Coefficient = (0,26/0,6) x [1,6 x smic mensuel base 151,67 heures/rémunération mensuelle brute hors heures supplémentaires et complémentaires) - 1].

À noter que pour les entreprises de moins de vingt salariés, on remplace depuis le 1er juillet dernier, 0,26 par 0,281.
Le texte précise que pour les salariés qui ne sont pas employés à temps plein ou qui ne sont pas employés sur tout le mois, le smic pris en compte est celui qui correspond à la durée de travail prévue au contrat.

Conséquences

La modification de la formule de calcul n'est pas neutre et emporte deux conséquences, pas nécessairement favorables aux entreprises.

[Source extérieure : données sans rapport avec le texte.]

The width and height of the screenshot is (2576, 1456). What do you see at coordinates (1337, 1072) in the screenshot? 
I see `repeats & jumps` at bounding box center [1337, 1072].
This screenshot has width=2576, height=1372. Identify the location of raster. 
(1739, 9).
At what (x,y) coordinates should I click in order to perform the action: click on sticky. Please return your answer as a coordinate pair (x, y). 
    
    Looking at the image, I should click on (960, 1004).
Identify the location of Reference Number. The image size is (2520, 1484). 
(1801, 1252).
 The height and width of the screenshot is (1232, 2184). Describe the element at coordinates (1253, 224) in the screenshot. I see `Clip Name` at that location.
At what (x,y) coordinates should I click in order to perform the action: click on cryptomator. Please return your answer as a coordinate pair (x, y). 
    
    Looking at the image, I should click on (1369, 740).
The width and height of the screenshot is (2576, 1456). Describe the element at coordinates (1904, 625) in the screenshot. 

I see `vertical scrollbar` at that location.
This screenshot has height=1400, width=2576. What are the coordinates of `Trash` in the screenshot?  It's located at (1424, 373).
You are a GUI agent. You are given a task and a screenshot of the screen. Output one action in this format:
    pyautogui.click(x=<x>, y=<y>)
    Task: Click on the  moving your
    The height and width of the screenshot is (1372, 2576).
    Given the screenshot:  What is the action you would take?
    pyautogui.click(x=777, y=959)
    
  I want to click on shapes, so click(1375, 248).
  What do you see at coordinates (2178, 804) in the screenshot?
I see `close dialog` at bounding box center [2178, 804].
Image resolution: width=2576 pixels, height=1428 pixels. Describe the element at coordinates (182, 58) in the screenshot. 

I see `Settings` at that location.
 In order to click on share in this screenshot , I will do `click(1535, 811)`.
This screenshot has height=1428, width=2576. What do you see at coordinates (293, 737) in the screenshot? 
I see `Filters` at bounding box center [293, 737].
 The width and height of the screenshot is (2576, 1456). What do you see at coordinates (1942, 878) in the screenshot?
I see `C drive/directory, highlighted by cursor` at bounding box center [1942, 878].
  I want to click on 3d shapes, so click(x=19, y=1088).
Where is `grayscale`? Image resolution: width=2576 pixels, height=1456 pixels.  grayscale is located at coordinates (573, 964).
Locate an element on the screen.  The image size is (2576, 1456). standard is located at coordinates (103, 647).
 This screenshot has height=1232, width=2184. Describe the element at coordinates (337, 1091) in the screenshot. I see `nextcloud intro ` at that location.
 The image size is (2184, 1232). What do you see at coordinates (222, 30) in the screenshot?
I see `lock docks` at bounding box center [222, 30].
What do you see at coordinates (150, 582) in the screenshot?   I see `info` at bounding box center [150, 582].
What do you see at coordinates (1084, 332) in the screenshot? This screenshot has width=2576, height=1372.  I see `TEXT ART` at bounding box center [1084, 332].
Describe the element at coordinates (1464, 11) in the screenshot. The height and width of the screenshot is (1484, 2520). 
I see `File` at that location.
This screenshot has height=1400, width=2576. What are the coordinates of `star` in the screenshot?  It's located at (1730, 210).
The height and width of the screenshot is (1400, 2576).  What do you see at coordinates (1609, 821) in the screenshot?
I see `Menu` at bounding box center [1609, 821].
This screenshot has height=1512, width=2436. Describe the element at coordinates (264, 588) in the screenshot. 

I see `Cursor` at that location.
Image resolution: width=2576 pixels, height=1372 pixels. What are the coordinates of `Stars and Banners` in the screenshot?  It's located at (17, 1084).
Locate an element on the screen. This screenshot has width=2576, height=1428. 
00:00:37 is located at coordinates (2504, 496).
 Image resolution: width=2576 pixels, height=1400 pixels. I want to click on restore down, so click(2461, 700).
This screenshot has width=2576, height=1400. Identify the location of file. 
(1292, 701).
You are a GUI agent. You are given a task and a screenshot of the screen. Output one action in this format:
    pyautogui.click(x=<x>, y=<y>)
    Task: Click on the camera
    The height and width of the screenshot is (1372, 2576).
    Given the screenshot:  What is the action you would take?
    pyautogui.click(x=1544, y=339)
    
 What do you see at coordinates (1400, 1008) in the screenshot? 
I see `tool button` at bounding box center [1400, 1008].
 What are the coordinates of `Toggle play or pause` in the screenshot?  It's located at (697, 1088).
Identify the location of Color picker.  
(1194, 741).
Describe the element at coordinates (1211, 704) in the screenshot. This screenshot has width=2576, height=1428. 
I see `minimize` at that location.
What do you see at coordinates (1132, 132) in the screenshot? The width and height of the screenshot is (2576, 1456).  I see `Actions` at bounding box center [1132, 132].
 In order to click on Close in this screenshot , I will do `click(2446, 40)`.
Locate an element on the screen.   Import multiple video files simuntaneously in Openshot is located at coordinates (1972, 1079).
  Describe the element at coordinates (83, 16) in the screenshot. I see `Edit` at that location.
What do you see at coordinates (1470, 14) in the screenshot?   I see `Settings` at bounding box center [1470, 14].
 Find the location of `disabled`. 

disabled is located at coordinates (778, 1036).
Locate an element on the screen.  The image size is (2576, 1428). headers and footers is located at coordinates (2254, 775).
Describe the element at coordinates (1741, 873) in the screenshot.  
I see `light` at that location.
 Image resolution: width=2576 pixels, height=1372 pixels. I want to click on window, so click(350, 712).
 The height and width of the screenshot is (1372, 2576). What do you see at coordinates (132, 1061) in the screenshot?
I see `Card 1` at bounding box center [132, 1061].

Abrogation du régime dérogatoire pour les petites entreprises

L'article 1er, XI, de la loi Tepa met fin au régime dérogatoire applicable jusqu'au 31 décembre 2008, aux entreprises comptant 20 salariés au plus au 31 mars 2005, en application de l'article 4, I, de la loi n° 2005-296 du 31 mars 2005. Ainsi, pour les rémunérations perçues à raison des heures de travail accomplies à compter du 1er octobre prochain, dans les entreprises comptant au plus 20 salariés non concernées par une convention ou un accord collectif fixant un taux différent :
• Le taux de majoration des heures supplémentaires passera de 10 % à 25 % ;
• les heures à imputer sur le contingent annuel seront celles effectuées au-delà de la 35e heure (au lieu de la 36e heure).